*Task brief*. When you come to a picture, pass over it, and set down the entries below exactly.

=== Dataset entries ===

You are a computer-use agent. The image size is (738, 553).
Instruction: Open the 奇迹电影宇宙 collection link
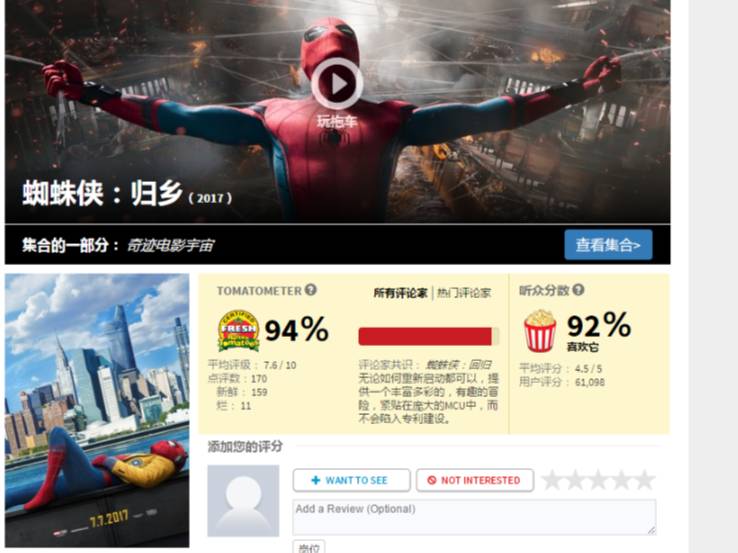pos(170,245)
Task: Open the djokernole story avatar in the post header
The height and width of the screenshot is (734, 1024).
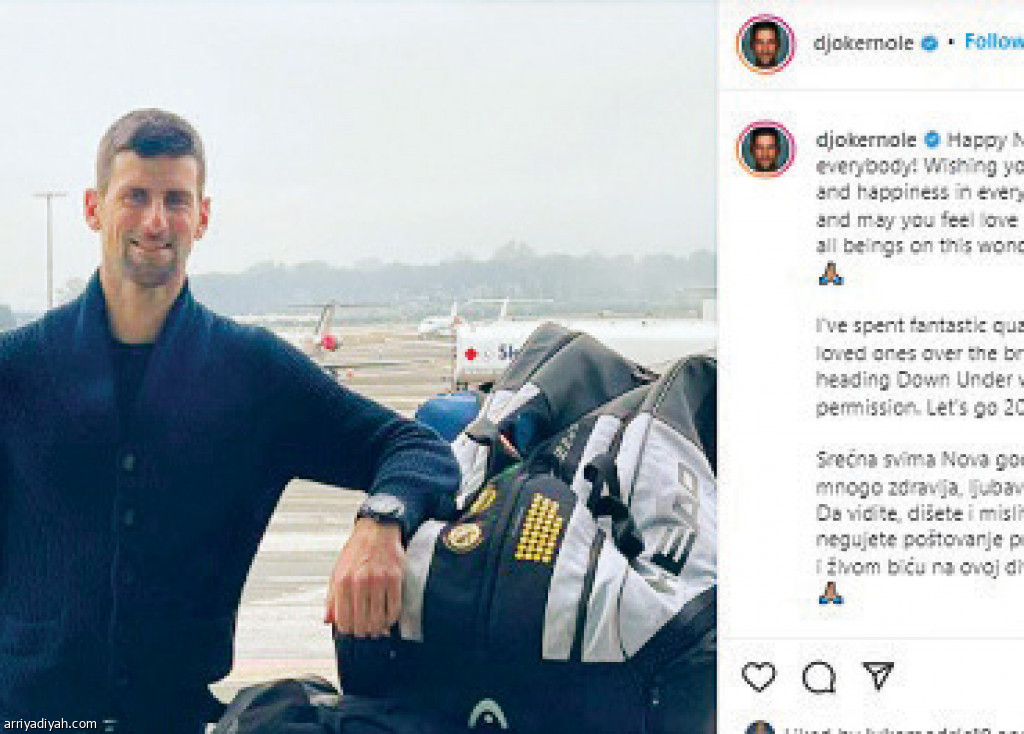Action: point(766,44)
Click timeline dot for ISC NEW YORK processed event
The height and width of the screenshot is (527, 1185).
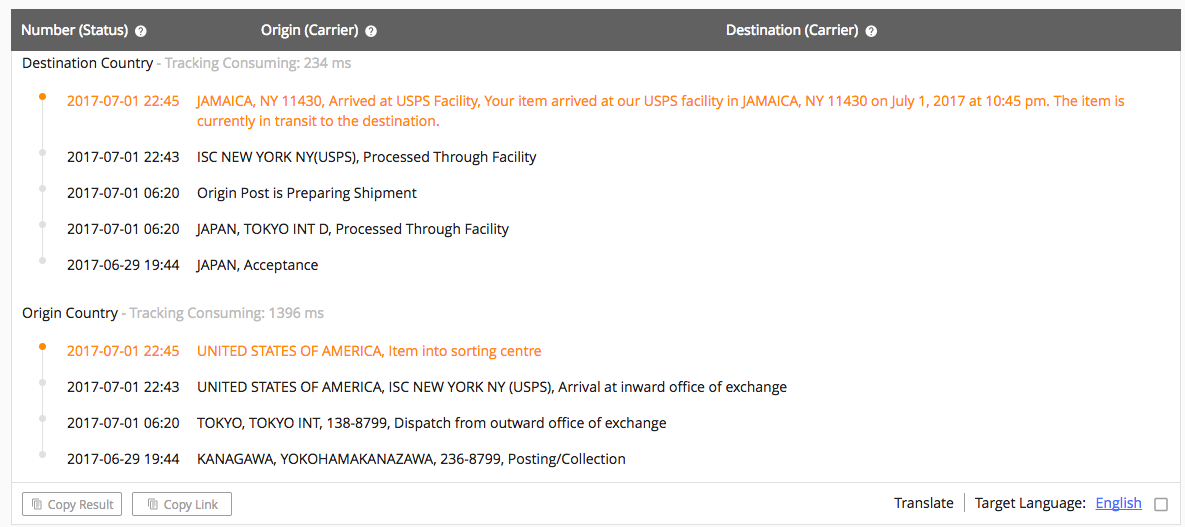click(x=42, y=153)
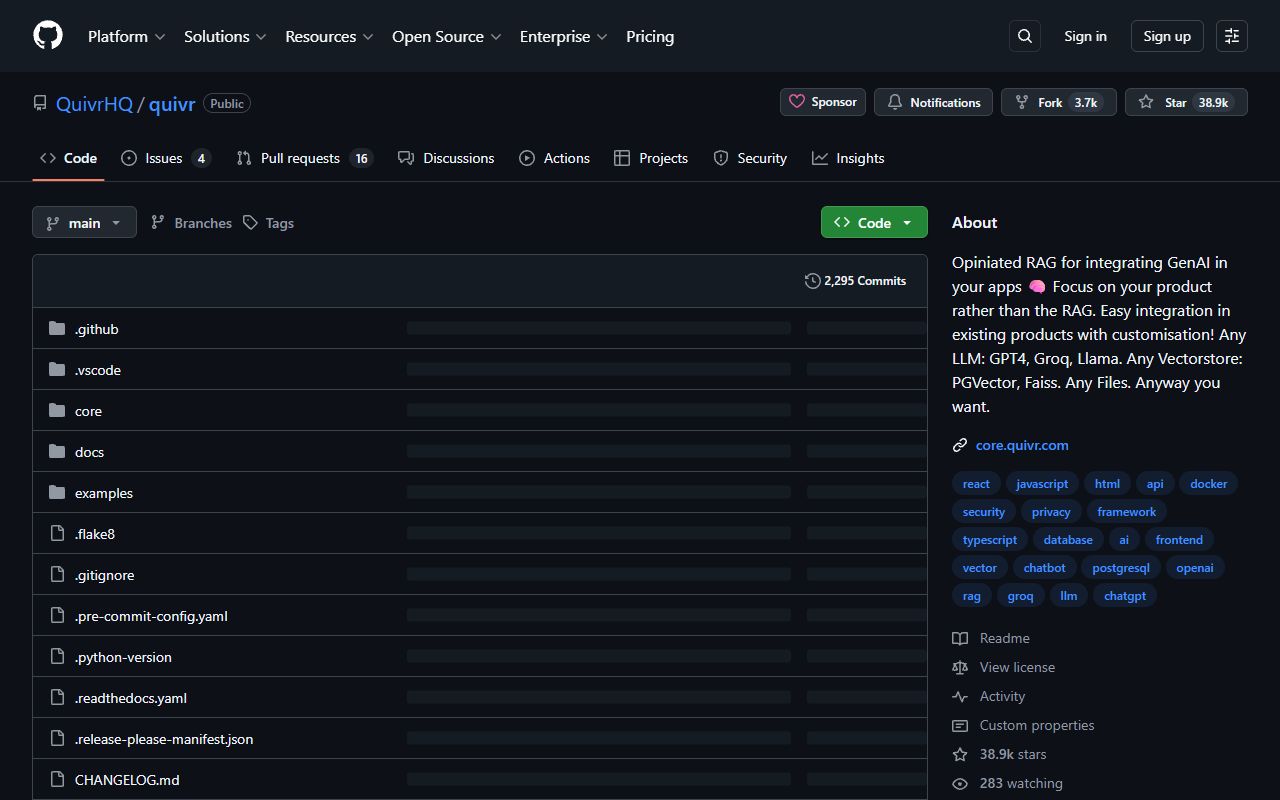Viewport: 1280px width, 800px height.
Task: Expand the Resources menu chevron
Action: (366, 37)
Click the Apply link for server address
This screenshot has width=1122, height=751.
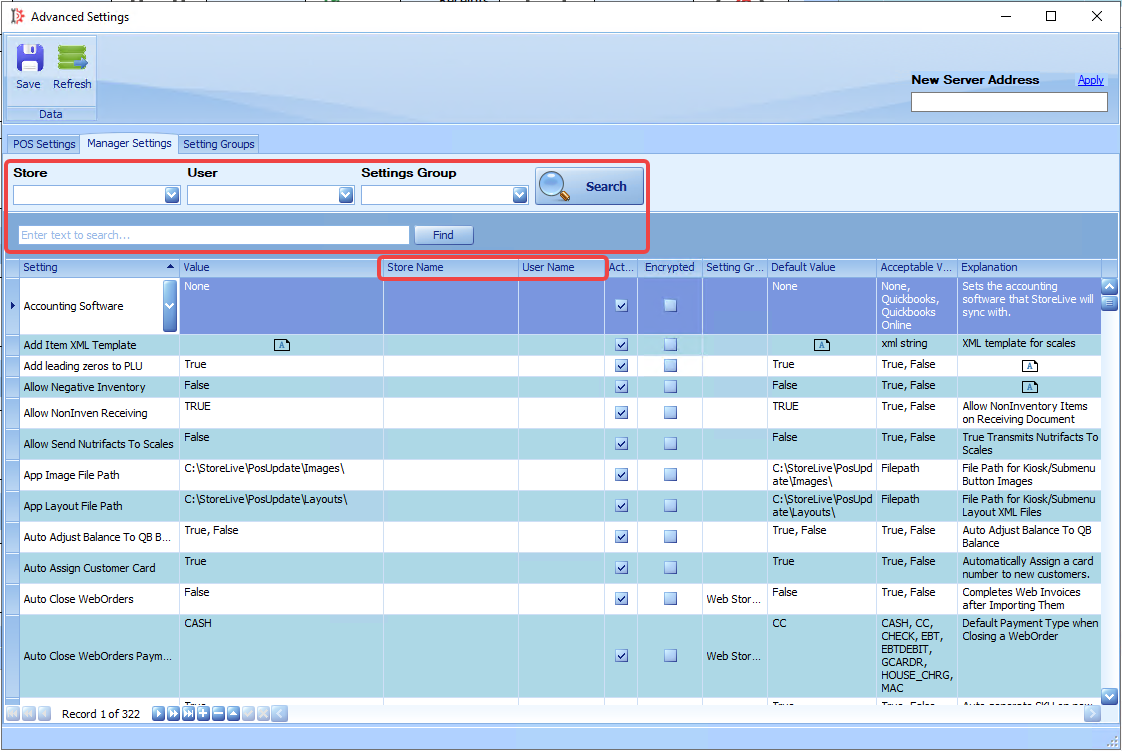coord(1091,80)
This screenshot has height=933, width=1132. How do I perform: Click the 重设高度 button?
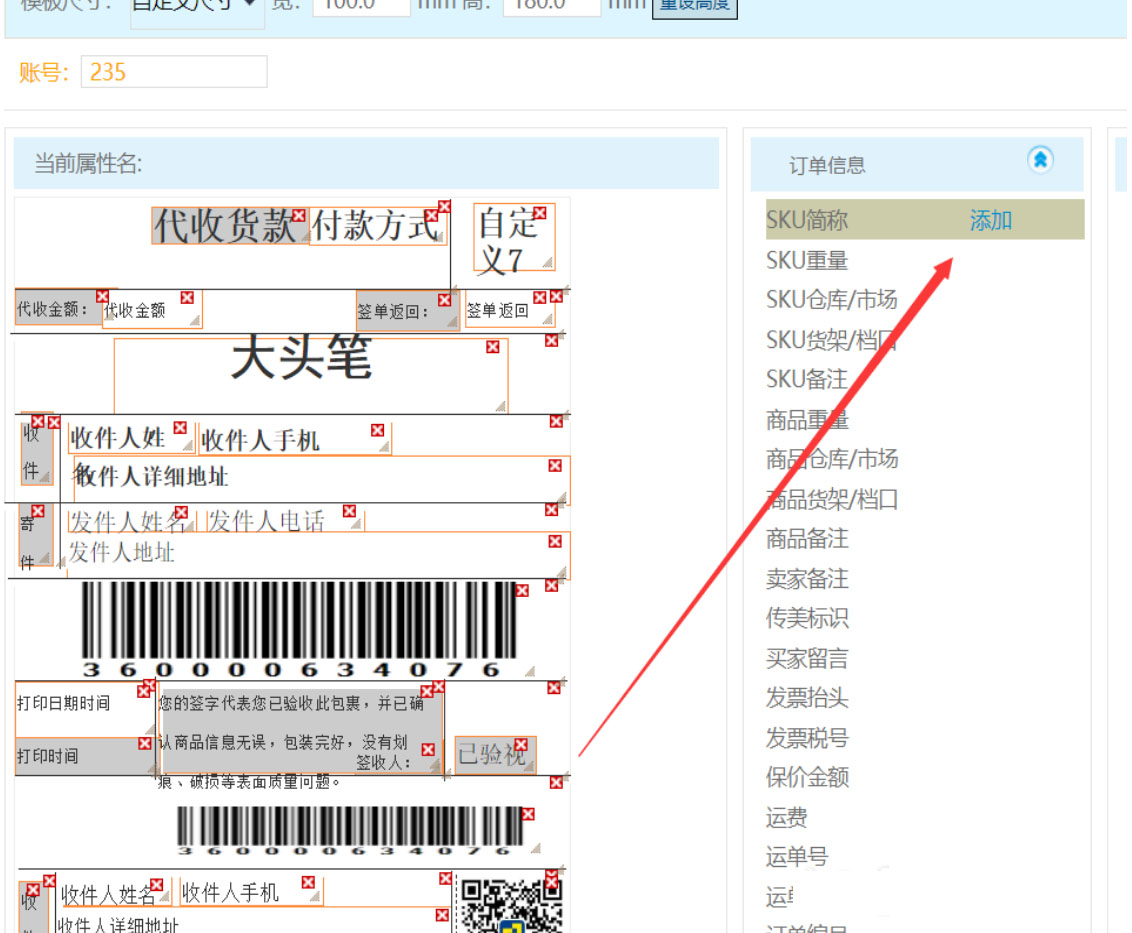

===

*Exercise output*.
You are a computer-use agent. The image size is (738, 553).
Instruction: Open the 奇迹电影宇宙 collection link
pos(170,245)
Task: Open the djokernole story avatar in the post header
The height and width of the screenshot is (734, 1024).
Action: point(766,44)
Click timeline dot for ISC NEW YORK processed event
The height and width of the screenshot is (527, 1185).
click(x=42, y=153)
Viewport: 1280px width, 800px height.
Task: Expand the Resources menu chevron
Action: (366, 37)
Click the Apply link for server address
This screenshot has width=1122, height=751.
coord(1091,80)
This screenshot has height=933, width=1132. How do I perform: Click the 重设高度 button?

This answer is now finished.